Sunday, March 25, 2007

Spring Fling

I was supposed to post on Friday, but had to work and was finishing up on a novella an editor at Red Sage had asked for a full on, and trying to get some sleep before heading out. Yesterday, was a wash. After working all night, I was one tired pup, so I slept for a while and then had to go grocery shopping since Old Mother Hubbard had switched cabinets on me in my sleep. So, now here I am, two days late and wondering what in the heck I'm going to write about that has anything to do with spring.

Personally, I love spring. Fall is my favorite season, but there is something so promising and invigorating about springtime. Spring is that one season, that if you had to place a virtue on it, it would be "Hope." All is new and shiny. Flowers bloom and grass turns green. Little nubbins of leaves appear on the trees. We have three Red Maples in our yard, and seeing them come to life and their deep crimson leaves open is so beautiful. We also have an azelea that is more the size of a tree than a bush. It's taller than the house and sits right outside my office window. When it's in full bloom, the big fuzzy bubble bees are all over it, as are the hummingbirds. Gorgeous!

Every year I promise myself I'm actually going to get off my duffer and plant flowers. Every year I don't. This year, I think I'm going to get myself to a garden center and find something to put down in the flower beds that have stood empty at the front of the house since we moved here 7 years ago. Since most of my time is spent in the pursuit of publishing, most other activities have gone by the wayside. However, if I stretch my imagination I can probably justify the gardening as research.

In my novel, Trail of Stars, Kory-Lynn Selkirk, works in the biofarm unit of a spaceship. I hesitated taking the character in that direction, because I have even less knowledge of planting and farming than I do of intersteller travel. Now that's bad. However, I do know plenty of people that do have wonderous gardens that I can pick brains for...but it's not the same as getting one's hands dirty and doing the gardening yourself. Truth is...I used to love to play in the dirt as a child. I spent entire summers submerged in dirt and mud just for the simple fact that it was nice and cool on a hot summer day.

But what to plant? I would love to have lilacs and honeysuckle but I think that is a bigger project than I'm willing to take on at this time. I need baby steps. When we lived in Florida, my father, (who was the world's greatest green thumb) planted moss roses in the front yard.
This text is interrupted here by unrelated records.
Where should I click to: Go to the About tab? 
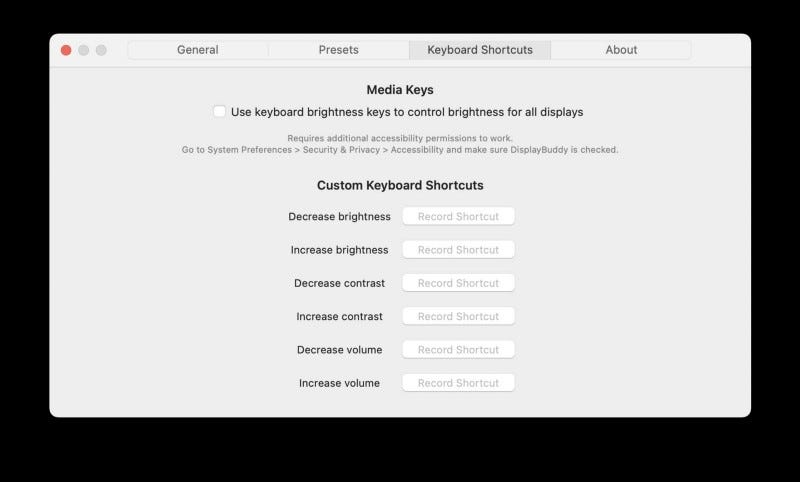coord(621,50)
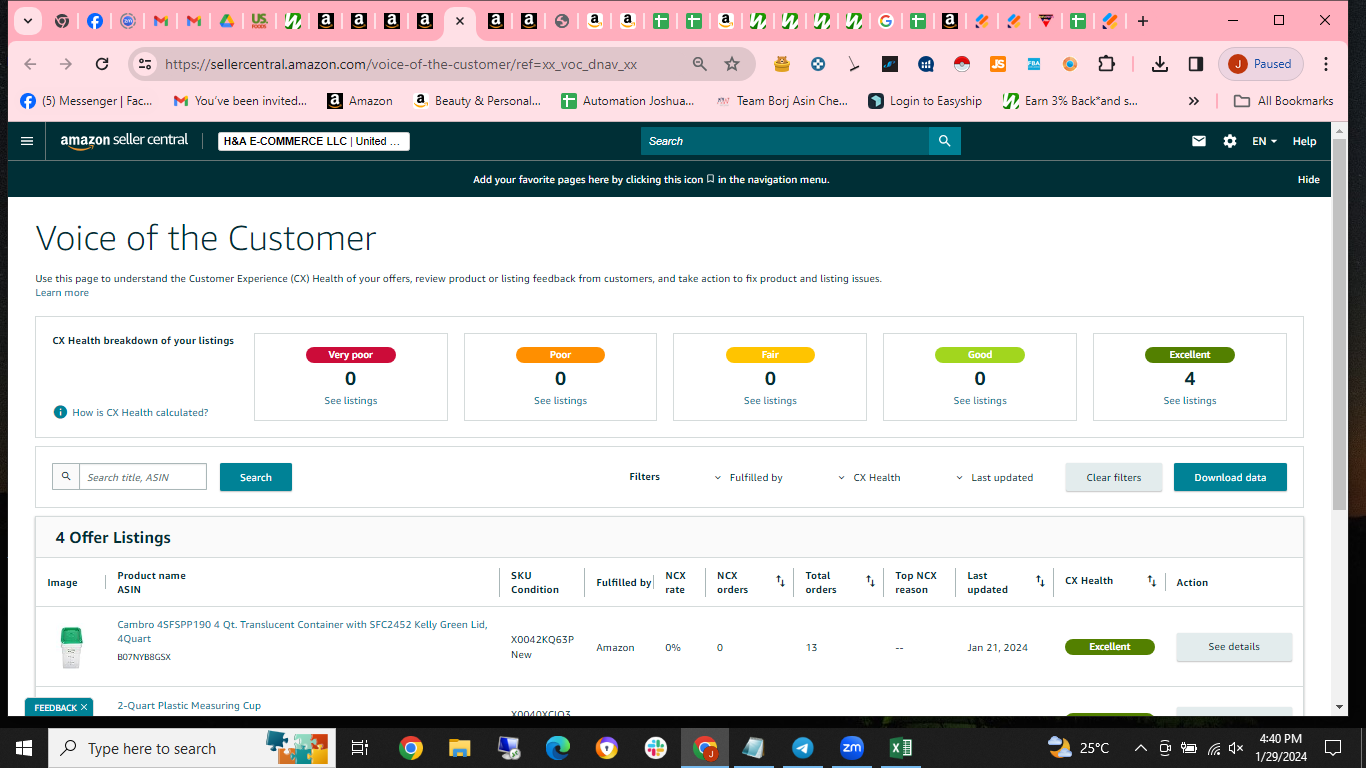This screenshot has width=1366, height=768.
Task: Open the settings gear icon
Action: tap(1230, 141)
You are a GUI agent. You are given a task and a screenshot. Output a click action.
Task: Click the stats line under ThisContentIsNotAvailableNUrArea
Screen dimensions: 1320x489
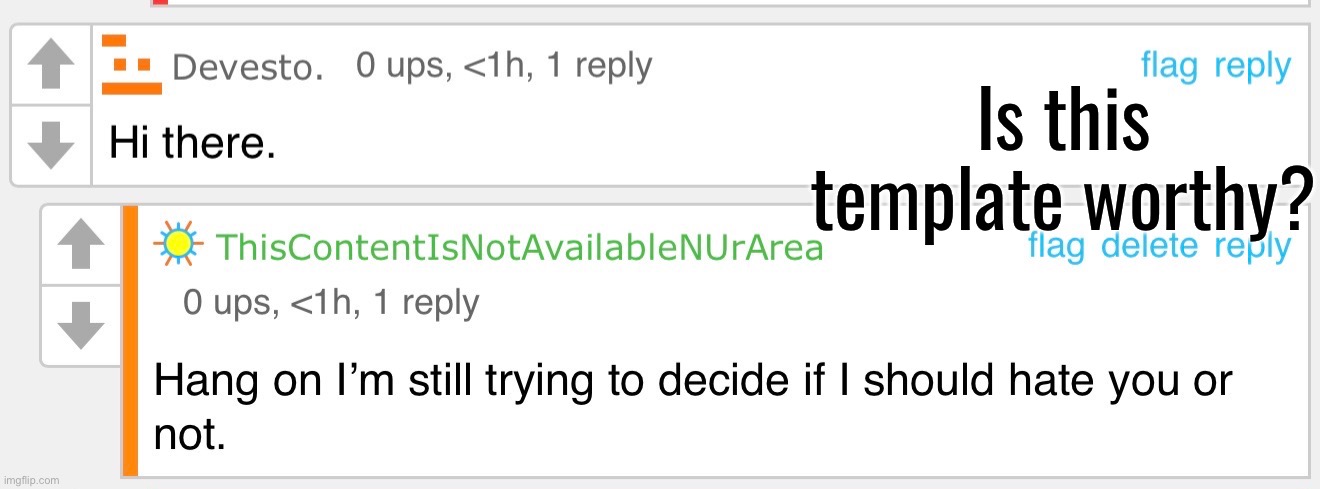[x=331, y=303]
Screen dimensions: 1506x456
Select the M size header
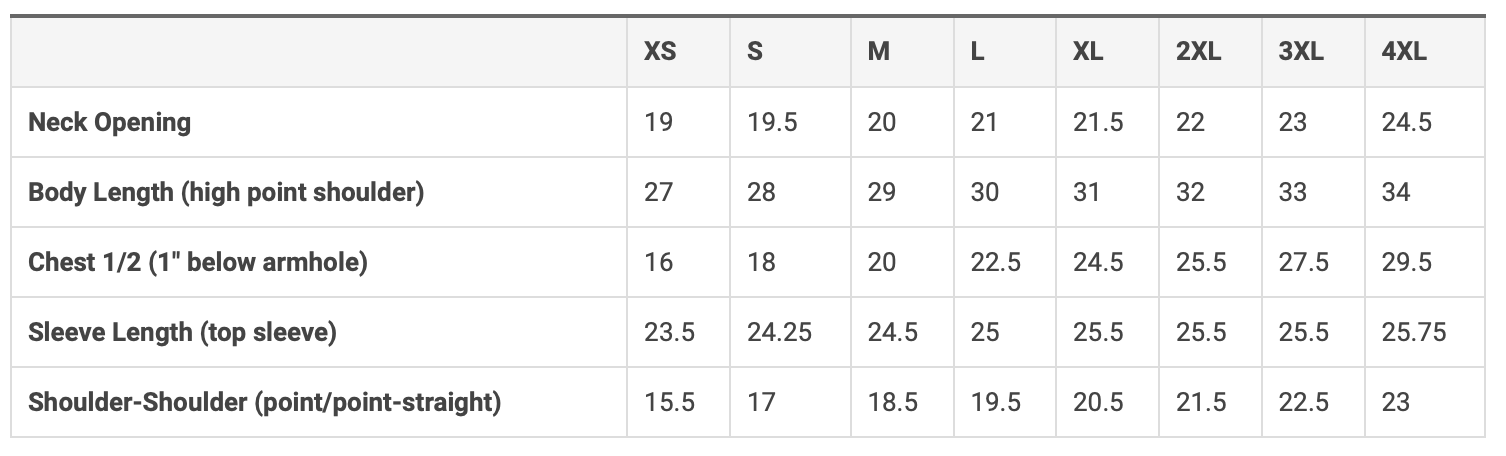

They seemed to need very little in the way of upkeep and thrived. The question is, do they grow well in shade? My front yard is extremely shady, where my back yard is in almost complete sunlight. I think I want to concentrate on the front yard for now, since that is what people see when they first come over. It's like going out in public without makeup on. (The only time I do that is when I'm going to the gym. Otherwise....ugh...never.)

So, any suggestions for flowers that I can plant that are good in shade and low maintenance? Because unlike my WIP's, I doubt the flowers will get as much attention.

-Kat

1 comment:

Lynda K. Scott said...

Kat, I'd go for the lilac. It's a shrub, easy to care for and once you've put it in the ground, basically you're done except for occasional pruning and fertilizing.

For flowers, try impatiens (the plain variety-not the New Zealand which is spectacular but, imo, better for a hanging basket) and dusty millers. They're both easy to care for and look great all summer long. The dusty miller has the advantage of coming back the next year if you cut it back in the fall.

Great post on Spring! It makes me want to start my garden NOW (I won't though because we could still have snow and freezing temperatures). Have fun!